Jupyter notebooks are very useful to quickly prototype ideas in data science projects because they allow seeing code, the output of that code, and a narrative explaining its logic right next to each other. But when committing said Jupyter notebooks to version control systems like git, code output containing sensitive information (such as passwords, access tokens, or sensitive data) can easily end up being stored in places where it should not be stored and where it is accessible to others.

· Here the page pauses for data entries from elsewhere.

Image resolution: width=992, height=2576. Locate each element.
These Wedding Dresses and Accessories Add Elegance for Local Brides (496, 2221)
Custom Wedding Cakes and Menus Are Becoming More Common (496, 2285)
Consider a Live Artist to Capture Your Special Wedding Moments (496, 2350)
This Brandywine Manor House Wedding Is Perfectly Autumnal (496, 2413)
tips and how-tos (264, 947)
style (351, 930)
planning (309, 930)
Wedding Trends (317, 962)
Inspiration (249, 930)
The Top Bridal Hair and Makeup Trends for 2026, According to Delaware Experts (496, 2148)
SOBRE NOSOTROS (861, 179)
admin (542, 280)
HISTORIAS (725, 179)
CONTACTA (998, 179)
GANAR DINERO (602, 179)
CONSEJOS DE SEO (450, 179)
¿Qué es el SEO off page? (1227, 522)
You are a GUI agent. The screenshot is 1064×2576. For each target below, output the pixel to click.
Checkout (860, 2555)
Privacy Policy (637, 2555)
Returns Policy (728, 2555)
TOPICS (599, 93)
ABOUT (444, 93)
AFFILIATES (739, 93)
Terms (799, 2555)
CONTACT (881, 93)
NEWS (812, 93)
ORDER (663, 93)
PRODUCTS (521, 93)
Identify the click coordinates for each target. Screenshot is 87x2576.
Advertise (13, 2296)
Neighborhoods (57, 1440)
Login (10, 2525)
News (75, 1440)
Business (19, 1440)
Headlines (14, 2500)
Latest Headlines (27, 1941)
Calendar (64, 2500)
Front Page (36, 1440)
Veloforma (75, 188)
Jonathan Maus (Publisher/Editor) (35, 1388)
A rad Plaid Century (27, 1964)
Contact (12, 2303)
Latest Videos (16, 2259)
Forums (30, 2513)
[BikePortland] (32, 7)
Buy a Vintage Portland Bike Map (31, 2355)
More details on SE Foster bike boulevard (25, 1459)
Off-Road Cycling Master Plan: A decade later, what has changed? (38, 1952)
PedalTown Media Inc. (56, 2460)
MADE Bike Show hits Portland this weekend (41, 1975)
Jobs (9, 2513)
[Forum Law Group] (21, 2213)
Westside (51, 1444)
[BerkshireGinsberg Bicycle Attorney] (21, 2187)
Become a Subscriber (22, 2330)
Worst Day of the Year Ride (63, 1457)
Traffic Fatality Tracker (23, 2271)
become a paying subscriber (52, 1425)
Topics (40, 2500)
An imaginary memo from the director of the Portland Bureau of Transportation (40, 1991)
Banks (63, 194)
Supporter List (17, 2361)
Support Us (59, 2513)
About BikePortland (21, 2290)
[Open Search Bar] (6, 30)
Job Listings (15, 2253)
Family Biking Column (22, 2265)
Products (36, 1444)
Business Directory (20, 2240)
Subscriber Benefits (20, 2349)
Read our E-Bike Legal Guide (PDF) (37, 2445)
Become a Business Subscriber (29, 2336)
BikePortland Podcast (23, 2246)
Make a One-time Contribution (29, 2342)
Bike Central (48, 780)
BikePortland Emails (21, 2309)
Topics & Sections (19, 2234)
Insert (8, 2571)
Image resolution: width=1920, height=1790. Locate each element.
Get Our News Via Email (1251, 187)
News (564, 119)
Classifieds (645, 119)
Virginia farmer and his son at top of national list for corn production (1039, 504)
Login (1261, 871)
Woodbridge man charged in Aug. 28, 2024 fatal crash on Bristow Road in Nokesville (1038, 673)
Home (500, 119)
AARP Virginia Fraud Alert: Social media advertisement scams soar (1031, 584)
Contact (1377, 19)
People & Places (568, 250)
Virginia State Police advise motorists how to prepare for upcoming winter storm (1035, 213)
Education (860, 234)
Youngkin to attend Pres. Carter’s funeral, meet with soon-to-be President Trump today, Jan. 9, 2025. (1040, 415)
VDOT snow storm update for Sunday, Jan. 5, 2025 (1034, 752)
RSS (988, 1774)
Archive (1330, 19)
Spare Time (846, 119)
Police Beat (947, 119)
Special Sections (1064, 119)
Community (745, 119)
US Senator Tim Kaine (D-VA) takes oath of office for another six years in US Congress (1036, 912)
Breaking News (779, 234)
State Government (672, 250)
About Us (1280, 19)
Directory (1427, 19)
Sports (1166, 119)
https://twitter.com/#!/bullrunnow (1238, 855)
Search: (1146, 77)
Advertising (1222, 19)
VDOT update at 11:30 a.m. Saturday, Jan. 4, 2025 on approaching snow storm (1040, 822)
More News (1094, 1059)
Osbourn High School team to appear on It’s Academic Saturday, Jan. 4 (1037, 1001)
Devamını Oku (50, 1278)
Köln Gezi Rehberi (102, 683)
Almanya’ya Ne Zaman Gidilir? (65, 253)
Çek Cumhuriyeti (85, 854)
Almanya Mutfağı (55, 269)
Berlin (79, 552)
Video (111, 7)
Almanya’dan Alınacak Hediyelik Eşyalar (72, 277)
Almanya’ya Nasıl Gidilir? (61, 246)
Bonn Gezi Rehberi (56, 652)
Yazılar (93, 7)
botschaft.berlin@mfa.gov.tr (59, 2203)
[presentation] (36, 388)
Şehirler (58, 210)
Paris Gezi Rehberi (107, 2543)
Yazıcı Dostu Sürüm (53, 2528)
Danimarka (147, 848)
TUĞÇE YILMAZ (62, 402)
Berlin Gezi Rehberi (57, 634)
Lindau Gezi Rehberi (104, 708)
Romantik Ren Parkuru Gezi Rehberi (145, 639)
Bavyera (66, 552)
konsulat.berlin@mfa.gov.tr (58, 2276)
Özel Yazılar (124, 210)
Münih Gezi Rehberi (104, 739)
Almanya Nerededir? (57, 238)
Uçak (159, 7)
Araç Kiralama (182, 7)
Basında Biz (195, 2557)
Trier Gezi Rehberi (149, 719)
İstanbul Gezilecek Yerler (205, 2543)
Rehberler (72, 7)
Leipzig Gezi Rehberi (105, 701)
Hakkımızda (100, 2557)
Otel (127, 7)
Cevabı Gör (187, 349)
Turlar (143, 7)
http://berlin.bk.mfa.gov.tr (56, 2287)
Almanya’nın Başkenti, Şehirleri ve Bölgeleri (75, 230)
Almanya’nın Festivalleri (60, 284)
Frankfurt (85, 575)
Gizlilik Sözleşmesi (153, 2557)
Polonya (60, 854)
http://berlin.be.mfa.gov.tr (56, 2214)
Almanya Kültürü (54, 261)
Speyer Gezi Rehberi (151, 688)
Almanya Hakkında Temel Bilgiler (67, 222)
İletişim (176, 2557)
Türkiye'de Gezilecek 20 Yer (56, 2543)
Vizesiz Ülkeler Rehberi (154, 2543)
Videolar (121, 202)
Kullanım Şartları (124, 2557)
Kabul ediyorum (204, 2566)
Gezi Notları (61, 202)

This post explains how to make sure that sensitive information is never committed to version control by automatically stripping output from Jupyter notebooks using nbstripout before every commit.
The problem
What we are trying to avoid is having sensitive output like in the following example in version control where it can be read by others:
Of course, if you manually strip all sensitive information before EVERY single commit: no problem. But we all know what happens when you just want to finish and commit before having lunch, getting a coffee, or leaving work for the weekend: you forget to do exactly that and disaster strikes.
The solution
Instead, we want to ensure that only the following is committed to version control without ever having to remember:
I recommend ensuring this behavior by:
- Installing pre-commit to manage git pre-commit hooks
- Installing nbstripout as a pre-commit hook
- Running
pre-commit install
to set things up. - Done.
What happens is that nbstripout
is now being executed to strip any output from .ipynb
files before committing.
Since the pre-commit hook works directly in git
the above automatically hooks into version control plugins in your favorite IDE, too.
Caveat
nbstripout
modifies the working copy of your notebook.
The main caveat is that an active development session could be disrupted due to having to re-run cells more frequently to
re-generate their output. I think this is a minor problem because:
a) only cell outputs are stripped while variables and the kernel working memory are not cleared, and b) it’s a good idea to run notebooks frequently top-to-bottom anyway after restarting the kernel - simply to make sure that things work as expected.